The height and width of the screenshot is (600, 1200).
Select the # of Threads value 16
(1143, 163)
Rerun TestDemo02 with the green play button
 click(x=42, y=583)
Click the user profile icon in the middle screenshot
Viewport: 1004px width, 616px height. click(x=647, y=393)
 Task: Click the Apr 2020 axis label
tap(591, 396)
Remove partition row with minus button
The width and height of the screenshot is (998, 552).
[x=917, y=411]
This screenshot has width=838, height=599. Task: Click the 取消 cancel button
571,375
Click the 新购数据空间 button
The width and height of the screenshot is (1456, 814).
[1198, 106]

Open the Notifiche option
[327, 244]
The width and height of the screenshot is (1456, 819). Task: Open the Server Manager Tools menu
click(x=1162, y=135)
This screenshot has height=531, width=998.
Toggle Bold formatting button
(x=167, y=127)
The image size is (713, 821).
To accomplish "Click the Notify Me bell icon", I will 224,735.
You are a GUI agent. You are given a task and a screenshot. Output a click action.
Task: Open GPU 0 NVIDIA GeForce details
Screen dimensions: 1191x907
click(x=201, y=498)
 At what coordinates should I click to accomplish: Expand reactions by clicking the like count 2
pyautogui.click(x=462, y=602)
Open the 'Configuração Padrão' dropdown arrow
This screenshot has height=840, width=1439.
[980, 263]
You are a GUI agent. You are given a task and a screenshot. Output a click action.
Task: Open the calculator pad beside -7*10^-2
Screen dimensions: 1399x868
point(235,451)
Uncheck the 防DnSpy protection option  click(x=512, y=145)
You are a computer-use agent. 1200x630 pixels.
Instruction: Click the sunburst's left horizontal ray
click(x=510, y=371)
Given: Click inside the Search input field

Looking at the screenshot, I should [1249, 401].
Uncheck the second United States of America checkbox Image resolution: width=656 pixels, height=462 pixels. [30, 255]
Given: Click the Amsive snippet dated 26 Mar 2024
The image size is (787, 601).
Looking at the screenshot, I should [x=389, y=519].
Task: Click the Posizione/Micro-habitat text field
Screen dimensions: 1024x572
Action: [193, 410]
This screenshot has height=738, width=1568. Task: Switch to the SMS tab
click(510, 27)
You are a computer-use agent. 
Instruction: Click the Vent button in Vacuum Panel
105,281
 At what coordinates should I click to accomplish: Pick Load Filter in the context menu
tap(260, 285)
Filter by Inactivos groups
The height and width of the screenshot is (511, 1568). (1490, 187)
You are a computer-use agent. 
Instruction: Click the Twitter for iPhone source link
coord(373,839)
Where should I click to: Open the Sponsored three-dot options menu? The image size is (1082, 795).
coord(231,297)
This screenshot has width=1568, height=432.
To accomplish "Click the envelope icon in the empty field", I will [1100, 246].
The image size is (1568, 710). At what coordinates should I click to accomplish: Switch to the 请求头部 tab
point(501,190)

▸ **What the task requires**: Reproduce the material exactly, from the first line to the last.

▸ **Result of this task**:
The height and width of the screenshot is (600, 1200).
Select the # of Threads value 16
(1143, 163)
Rerun TestDemo02 with the green play button
 click(x=42, y=583)
Click the user profile icon in the middle screenshot
Viewport: 1004px width, 616px height. click(x=647, y=393)
 Task: Click the Apr 2020 axis label
tap(591, 396)
Remove partition row with minus button
The width and height of the screenshot is (998, 552).
[x=917, y=411]
This screenshot has width=838, height=599. Task: Click the 取消 cancel button
571,375
Click the 新购数据空间 button
The width and height of the screenshot is (1456, 814).
[1198, 106]

Open the Notifiche option
[327, 244]
The width and height of the screenshot is (1456, 819). Task: Open the Server Manager Tools menu
click(x=1162, y=135)
This screenshot has height=531, width=998.
Toggle Bold formatting button
(x=167, y=127)
The image size is (713, 821).
To accomplish "Click the Notify Me bell icon", I will 224,735.
You are a GUI agent. You are given a task and a screenshot. Output a click action.
Task: Open GPU 0 NVIDIA GeForce details
Screen dimensions: 1191x907
click(x=201, y=498)
 At what coordinates should I click to accomplish: Expand reactions by clicking the like count 2
pyautogui.click(x=462, y=602)
Open the 'Configuração Padrão' dropdown arrow
This screenshot has height=840, width=1439.
[980, 263]
You are a GUI agent. You are given a task and a screenshot. Output a click action.
Task: Open the calculator pad beside -7*10^-2
Screen dimensions: 1399x868
point(235,451)
Uncheck the 防DnSpy protection option  click(x=512, y=145)
You are a computer-use agent. 1200x630 pixels.
Instruction: Click the sunburst's left horizontal ray
click(x=510, y=371)
Given: Click inside the Search input field

Looking at the screenshot, I should [1249, 401].
Uncheck the second United States of America checkbox Image resolution: width=656 pixels, height=462 pixels. [30, 255]
Given: Click the Amsive snippet dated 26 Mar 2024
The image size is (787, 601).
Looking at the screenshot, I should [x=389, y=519].
Task: Click the Posizione/Micro-habitat text field
Screen dimensions: 1024x572
Action: [193, 410]
This screenshot has height=738, width=1568. Task: Switch to the SMS tab
click(510, 27)
You are a computer-use agent. 
Instruction: Click the Vent button in Vacuum Panel
105,281
 At what coordinates should I click to accomplish: Pick Load Filter in the context menu
tap(260, 285)
Filter by Inactivos groups
The height and width of the screenshot is (511, 1568). (1490, 187)
You are a computer-use agent. 
Instruction: Click the Twitter for iPhone source link
coord(373,839)
Where should I click to: Open the Sponsored three-dot options menu? The image size is (1082, 795).
coord(231,297)
This screenshot has width=1568, height=432.
To accomplish "Click the envelope icon in the empty field", I will [1100, 246].
The image size is (1568, 710). At what coordinates should I click to accomplish: Switch to the 请求头部 tab
point(501,190)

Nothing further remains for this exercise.